(Brief): Copy out verbatim the rows between the line containing "Click the Search database columns field" and the line containing "[x=975, y=39]", both of those lines included.
====
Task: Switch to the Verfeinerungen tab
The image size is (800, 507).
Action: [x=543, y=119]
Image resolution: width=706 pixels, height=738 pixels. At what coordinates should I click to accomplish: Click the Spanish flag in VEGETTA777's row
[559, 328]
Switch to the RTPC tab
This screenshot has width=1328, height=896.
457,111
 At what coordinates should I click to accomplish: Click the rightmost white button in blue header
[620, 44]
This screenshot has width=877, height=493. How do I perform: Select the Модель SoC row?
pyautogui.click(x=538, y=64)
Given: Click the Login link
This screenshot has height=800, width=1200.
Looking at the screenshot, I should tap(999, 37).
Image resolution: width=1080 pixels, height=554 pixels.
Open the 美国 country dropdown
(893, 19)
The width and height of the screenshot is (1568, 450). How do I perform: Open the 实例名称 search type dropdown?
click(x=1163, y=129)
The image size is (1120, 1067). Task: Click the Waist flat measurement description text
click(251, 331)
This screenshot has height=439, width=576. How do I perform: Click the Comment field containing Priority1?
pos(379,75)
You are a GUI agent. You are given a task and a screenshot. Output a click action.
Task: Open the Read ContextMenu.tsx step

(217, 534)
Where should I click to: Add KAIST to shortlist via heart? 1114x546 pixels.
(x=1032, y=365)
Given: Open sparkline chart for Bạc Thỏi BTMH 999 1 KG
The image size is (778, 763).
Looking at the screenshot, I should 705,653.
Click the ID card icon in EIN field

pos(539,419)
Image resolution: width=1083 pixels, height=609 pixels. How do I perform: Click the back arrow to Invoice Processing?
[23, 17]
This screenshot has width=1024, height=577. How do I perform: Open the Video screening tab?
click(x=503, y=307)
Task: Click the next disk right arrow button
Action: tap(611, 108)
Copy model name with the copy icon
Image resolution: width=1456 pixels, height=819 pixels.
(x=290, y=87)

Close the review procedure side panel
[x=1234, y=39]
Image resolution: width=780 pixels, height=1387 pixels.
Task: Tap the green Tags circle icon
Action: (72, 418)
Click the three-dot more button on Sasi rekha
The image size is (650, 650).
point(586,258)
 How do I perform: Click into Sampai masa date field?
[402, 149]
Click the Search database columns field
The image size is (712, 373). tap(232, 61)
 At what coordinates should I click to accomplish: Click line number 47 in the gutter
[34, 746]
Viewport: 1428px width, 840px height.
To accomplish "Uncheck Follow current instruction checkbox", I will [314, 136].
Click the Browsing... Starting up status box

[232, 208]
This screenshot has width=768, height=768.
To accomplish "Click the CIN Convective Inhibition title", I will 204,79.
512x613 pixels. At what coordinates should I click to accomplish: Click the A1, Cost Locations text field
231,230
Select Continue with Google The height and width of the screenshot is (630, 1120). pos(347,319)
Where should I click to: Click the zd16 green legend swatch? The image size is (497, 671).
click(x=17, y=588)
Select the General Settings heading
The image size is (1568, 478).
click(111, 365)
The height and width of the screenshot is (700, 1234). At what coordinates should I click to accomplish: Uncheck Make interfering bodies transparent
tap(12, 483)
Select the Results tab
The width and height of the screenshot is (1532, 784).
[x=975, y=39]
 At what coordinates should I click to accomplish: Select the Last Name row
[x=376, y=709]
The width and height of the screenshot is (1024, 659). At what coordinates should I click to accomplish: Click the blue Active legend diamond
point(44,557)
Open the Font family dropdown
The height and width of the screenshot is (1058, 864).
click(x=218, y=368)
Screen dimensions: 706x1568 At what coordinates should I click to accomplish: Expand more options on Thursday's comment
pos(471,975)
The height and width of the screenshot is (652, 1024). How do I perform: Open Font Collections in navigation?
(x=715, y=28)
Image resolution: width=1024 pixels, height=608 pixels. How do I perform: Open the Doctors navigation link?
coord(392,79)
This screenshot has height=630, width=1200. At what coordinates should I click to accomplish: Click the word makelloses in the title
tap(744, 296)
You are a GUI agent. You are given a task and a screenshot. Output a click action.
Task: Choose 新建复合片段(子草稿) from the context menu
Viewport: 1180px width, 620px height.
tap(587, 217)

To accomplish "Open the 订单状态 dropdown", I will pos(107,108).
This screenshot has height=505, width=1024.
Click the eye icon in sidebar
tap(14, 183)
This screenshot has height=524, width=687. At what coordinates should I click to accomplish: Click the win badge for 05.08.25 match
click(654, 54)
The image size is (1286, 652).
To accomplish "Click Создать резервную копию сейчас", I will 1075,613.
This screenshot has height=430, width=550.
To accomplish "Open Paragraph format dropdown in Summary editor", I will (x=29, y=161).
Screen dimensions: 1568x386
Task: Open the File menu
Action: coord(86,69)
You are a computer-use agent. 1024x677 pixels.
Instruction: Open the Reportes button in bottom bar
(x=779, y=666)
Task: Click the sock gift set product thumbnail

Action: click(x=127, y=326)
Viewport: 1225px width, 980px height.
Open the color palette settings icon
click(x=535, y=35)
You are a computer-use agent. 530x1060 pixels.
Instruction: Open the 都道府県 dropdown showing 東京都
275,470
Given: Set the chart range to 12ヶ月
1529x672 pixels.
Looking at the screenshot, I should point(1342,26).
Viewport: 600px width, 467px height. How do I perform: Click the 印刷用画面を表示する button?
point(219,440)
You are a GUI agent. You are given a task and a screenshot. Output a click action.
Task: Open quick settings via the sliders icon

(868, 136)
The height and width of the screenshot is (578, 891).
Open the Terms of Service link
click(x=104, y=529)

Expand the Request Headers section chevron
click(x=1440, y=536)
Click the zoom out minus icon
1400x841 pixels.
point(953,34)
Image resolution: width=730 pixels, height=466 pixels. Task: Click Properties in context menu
====
(Response to the exercise):
Click the Search database columns field
The image size is (712, 373). tap(232, 61)
 At what coordinates should I click to accomplish: Click line number 47 in the gutter
[34, 746]
Viewport: 1428px width, 840px height.
To accomplish "Uncheck Follow current instruction checkbox", I will [314, 136].
Click the Browsing... Starting up status box

[232, 208]
This screenshot has width=768, height=768.
To accomplish "Click the CIN Convective Inhibition title", I will 204,79.
512x613 pixels. At what coordinates should I click to accomplish: Click the A1, Cost Locations text field
231,230
Select Continue with Google The height and width of the screenshot is (630, 1120). pos(347,319)
Where should I click to: Click the zd16 green legend swatch? The image size is (497, 671).
click(x=17, y=588)
Select the General Settings heading
The image size is (1568, 478).
click(111, 365)
The height and width of the screenshot is (700, 1234). At what coordinates should I click to accomplish: Uncheck Make interfering bodies transparent
tap(12, 483)
Select the Results tab
The width and height of the screenshot is (1532, 784).
[x=975, y=39]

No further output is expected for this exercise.